Un traslado difícil. La jaculatoria que Don Bosco no quiso repetir

Parroquia El Espíritu Santo, Las Charcas, Salesiano, San Juan Bosco, Don BoscoTexto: Parroquia El Espíritu Santo
Ilustración: Parroquia El Espíritu Santo

Narraremos ahora dos acontecimientos ocurridos el día veintisiete de diciembre.

Un traslado difícil.

La fiesta de San Juan Evangelista vino a añadir sufrimiento al sufrimiento. Su organismo desgastado y maltrecho no se prestaba para los movimientos que requería el médico. Le ayudaban a éste solamente don Juan Bonetti y don Carlos Viglietti. El paciente tenía la cabeza apoyada sobre el pecho de este último. Le dieron tantas vueltas que, al final, no podía ya aguantar más.

Pero no había terminado aún su trabajo. Se trataba de cambiarlo de cama.
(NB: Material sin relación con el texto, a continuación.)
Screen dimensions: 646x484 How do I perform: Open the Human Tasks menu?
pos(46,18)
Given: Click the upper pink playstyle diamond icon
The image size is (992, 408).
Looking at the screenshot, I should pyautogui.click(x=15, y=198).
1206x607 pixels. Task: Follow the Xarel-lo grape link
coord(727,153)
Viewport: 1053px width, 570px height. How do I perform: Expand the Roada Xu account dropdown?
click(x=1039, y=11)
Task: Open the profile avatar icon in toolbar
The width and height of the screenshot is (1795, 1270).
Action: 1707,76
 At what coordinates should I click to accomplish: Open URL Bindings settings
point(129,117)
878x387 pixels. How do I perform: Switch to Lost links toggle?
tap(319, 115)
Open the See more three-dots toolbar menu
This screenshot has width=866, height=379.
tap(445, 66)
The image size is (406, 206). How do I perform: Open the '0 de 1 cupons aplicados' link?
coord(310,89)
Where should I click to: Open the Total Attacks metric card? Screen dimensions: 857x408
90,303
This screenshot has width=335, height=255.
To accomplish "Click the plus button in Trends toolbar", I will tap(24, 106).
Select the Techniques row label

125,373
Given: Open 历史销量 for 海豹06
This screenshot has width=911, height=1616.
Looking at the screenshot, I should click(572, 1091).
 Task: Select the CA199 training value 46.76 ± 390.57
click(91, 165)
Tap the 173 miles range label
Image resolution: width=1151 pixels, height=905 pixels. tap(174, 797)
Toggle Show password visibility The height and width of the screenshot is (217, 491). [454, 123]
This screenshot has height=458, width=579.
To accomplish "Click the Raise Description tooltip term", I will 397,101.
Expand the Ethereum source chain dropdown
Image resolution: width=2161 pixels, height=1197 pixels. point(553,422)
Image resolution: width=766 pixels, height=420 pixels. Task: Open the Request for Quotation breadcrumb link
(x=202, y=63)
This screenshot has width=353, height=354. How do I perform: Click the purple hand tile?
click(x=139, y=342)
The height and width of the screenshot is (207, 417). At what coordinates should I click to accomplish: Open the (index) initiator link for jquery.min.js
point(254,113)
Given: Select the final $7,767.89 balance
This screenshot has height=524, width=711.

Se llamó a don Miguel Rúa, a don Domingo Belmonte y a don José Leveratto. Y, mientras ellos discurrían con el doctor Albertotti cómo arreglárselas para trasladarlo con las menos molestias posibles, dijo don Bosco a don Domingo Belmonte en tono festivo: <<Mirad; hay que hacer así: atadme una soga al cuello y tiradme de una cama a la otra>>.

Aquel traslado fue un verdadero lío. Don Miguel Rúa cayó sentado sobre la cama preparada, precisamente debajo de don Bosco. Don Carlo Viglietti sostuvo a don Bosco para que don Miguel Rúa saliese de allí. El pobre enfermo, heroicamente tranquilo, reía. Cuando estuvo instalado definitivamente, preguntó quiénes le habían trasladado y le dio las gracias a uno por uno. Y, cuando supo que la nueva cama, donde le habían puesto, era la de Viglietti, que solía dormir en la habitación contigua, se preocupó en seguida por él y le preguntó: <<Y tú, Viglietti, ¿dónde dormirás esta noche? >>.

La jaculatoria que Don Bosco no quiso repetir.

Reiteradamente uno u otro de los Superiores sugerían a don Bosco que rezase para conseguir del Señor su curación, pero él no asintió nunca. Su respuesta era siempre la misma: << ¡Cúmplase en mí la santa voluntad de Dios! >>.

Más aún, siempre repetía las jaculatorias que se le sugerían, pero, cuando alguno intentó hacerle repetir: <<María Auxiliadora, haz que yo cure>>, él se callaba.